Manafort’s Sentencing Highlights Problems in the Criminal Justice System—But Not In the Way Many Claim

Lauren Jones Former Program Manager
Mar 13, 2019

There has been widespread outcry over Paul Manafort’s sentencing.

Earlier today, Judge Amy Berman Jackson sentenced Manafort to three and a half years in prison for two conspiracy charges. In another case last week, Judge T.S. Ellis III sentenced Manafort—convicted in that case of five counts of tax fraud, two counts of bank fraud, and one count of failure to report a foreign bank account— to 47 months in prison. In total, Manafort is facing seven and a half years in federal prison.

Federal sentencing guidelines for Manafort’s first set of convictions recommended 19 to 24 years in prison, and many pointed out the glaring disparity between his sentence and the treatment that poor people and people of color receive in the criminal justice system every day. Brooklyn public defender Scott Hechinger tweeted, “For context on Manafort’s 47 months in prison, my client yesterday was offered 36-72 months in prison for stealing $100 worth of quarters from a residential laundry room.” His tweet went viral and was picked up by national news. Others compared Manafort to Crystal Mason, who was sentenced to five years in prison for mistakenly voting while on parole in 2016. After the second sentence was handed down, Sen. Elizabeth Warren tweeted, “Paul Manafort just got 43 more months for a new raft of crimes. Black men like Bernard Noble can get decades just for selling 2 joints. We need criminal justice reform so the well-connected play by the same rules as everyone else. Now.”

There is no doubt that the criminal justice system treats wealthy white people far better than poor people and people of color. Research has shown that on average black men are sentenced to 19 percent longer federal sentences than white men, even controlling for past criminal justice involvement and other factors. Further, people languish longer than 47 months in prison for crimes that cause much less harm than Paul Manafort’s millions of dollars of tax and bank fraud. In 28 states people can receive five year sentences—and sometimes even more—for relatively small theft. In Massachusetts, for example, people can be sentenced to as much as five years in prison for stealing as little as $250 worth of merchandise.

The criticism of Manafort’s sentence did not stop with critiques of the troubling disparities in the criminal justice system. Many also condemned the sentence as too short. An editorial in the Boston Globe said “Talk about a slap on the wrist,” while an op-ed on written by a former federal prosecutor decried, “Simply put, Judge Ellis's sentence is an injustice. It fails to adequately punish Manafort for committing a series of deliberate crimes over many years.”

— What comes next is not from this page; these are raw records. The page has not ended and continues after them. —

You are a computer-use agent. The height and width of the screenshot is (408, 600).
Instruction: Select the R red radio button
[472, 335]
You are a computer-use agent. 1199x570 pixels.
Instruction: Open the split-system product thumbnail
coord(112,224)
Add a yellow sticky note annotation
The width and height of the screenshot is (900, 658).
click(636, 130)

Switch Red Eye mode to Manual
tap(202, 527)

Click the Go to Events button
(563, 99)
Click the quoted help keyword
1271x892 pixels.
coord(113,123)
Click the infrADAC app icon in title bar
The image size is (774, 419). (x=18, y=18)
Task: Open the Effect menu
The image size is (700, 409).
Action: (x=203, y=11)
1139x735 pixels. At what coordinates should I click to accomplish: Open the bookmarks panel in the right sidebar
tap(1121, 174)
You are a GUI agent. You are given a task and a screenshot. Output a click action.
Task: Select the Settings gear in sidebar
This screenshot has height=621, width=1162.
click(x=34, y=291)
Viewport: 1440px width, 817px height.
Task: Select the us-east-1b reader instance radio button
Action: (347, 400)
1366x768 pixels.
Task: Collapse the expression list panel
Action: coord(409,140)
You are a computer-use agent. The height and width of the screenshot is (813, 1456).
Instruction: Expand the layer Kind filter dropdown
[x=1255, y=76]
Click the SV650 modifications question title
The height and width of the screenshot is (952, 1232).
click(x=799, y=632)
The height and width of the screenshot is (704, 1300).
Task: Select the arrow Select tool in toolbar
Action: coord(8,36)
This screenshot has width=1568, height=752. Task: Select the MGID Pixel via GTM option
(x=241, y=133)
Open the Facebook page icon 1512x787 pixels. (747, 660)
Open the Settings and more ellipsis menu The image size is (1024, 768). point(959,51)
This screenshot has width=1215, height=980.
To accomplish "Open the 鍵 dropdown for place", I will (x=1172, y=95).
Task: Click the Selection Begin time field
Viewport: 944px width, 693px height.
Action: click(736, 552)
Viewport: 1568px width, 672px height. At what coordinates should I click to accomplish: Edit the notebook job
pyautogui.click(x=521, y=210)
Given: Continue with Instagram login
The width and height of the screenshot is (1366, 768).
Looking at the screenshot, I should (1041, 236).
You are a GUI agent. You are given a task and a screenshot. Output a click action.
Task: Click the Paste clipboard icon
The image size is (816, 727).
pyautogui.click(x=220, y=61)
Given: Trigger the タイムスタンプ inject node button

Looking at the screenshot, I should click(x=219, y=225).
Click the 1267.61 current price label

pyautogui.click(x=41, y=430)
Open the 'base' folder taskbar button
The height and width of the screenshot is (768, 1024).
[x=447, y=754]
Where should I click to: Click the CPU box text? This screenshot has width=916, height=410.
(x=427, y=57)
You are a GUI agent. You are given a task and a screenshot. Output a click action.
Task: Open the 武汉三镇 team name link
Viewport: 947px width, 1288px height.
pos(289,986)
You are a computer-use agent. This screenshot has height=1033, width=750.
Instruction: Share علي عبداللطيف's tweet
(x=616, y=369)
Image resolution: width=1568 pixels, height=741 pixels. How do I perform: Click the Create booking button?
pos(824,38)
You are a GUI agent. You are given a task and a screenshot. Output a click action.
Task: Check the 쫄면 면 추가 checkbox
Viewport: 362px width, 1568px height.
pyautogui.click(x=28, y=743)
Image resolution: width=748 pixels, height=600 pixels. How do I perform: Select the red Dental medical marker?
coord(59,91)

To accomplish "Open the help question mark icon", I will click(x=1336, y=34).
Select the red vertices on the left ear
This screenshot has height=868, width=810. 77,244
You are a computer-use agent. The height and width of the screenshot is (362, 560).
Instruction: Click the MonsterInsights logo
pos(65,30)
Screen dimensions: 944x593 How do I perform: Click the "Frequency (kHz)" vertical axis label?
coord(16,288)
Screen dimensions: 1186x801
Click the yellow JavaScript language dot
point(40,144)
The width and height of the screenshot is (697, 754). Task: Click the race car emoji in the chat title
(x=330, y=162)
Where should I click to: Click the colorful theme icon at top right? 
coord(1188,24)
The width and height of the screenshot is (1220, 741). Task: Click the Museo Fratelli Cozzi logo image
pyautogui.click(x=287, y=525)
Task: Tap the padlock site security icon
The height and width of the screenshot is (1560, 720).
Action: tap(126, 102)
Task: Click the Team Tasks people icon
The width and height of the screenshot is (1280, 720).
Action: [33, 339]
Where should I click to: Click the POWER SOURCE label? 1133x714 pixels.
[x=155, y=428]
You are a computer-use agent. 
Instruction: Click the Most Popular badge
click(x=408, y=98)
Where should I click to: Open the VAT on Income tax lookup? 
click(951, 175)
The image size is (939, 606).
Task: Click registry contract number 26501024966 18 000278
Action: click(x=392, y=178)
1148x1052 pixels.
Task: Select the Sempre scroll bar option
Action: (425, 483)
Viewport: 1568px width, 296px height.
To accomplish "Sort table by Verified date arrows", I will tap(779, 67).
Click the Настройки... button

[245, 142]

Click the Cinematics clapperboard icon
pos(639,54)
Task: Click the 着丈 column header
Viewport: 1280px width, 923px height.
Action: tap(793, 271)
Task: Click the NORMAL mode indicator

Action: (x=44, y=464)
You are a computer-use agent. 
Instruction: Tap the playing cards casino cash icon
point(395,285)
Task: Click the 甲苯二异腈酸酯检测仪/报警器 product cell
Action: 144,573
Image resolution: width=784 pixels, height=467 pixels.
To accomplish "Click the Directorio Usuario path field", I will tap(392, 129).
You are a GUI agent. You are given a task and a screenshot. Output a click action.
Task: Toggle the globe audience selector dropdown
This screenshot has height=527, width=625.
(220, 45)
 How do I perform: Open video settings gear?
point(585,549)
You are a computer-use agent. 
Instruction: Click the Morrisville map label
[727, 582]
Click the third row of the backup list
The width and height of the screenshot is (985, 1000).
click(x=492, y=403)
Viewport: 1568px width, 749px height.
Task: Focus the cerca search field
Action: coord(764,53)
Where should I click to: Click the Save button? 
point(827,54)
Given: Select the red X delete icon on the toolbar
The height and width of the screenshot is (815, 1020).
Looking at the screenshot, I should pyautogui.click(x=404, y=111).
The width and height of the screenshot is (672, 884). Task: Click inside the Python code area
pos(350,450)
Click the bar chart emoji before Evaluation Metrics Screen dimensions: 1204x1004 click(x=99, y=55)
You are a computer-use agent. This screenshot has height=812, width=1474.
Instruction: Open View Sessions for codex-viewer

The problem, however, is not that Manafort’s sentence is too lenient—it is that other sentences in the United States are much too harsh. We think three and a half years and 47 months in prison are short sentences only because we expect such a vastly longer norm. In other countries, the expectations are different. In Germany and the Netherlands, for example, more than 90 percent of prison sentences are for two years or less. In Norway, the maximum prison sentence a person can receive for premeditated murder, no matter the number of victims, is 21 years. That’s less than the maximum the federal sentencing guidelines recommended for Manafort’s tax and bank fraud. In handing down the sentence Judge Ellis rightly recognized that our sense of an appropriate sentence is off kilter, calling the federal sentencing guidelines “excessive.” And research confirms that lengthy sentences do not make society safer or deter crime. They do, however, damage people and communities, while costing tax payers billions of dollars.

Manafort’s 47-month sentence may be an outlier in its leniency within the American system, but the answer is not to give him a longer prison sentence. Rather, everyone passing through the criminal justice system deserves a judge who thinks critically about lengthy sentencing guidelines, and provides individual consideration to that person. We do not need the courts to treat Manafort like everyone else. We need the courts to treat everyone else like a wealthy, privileged white man.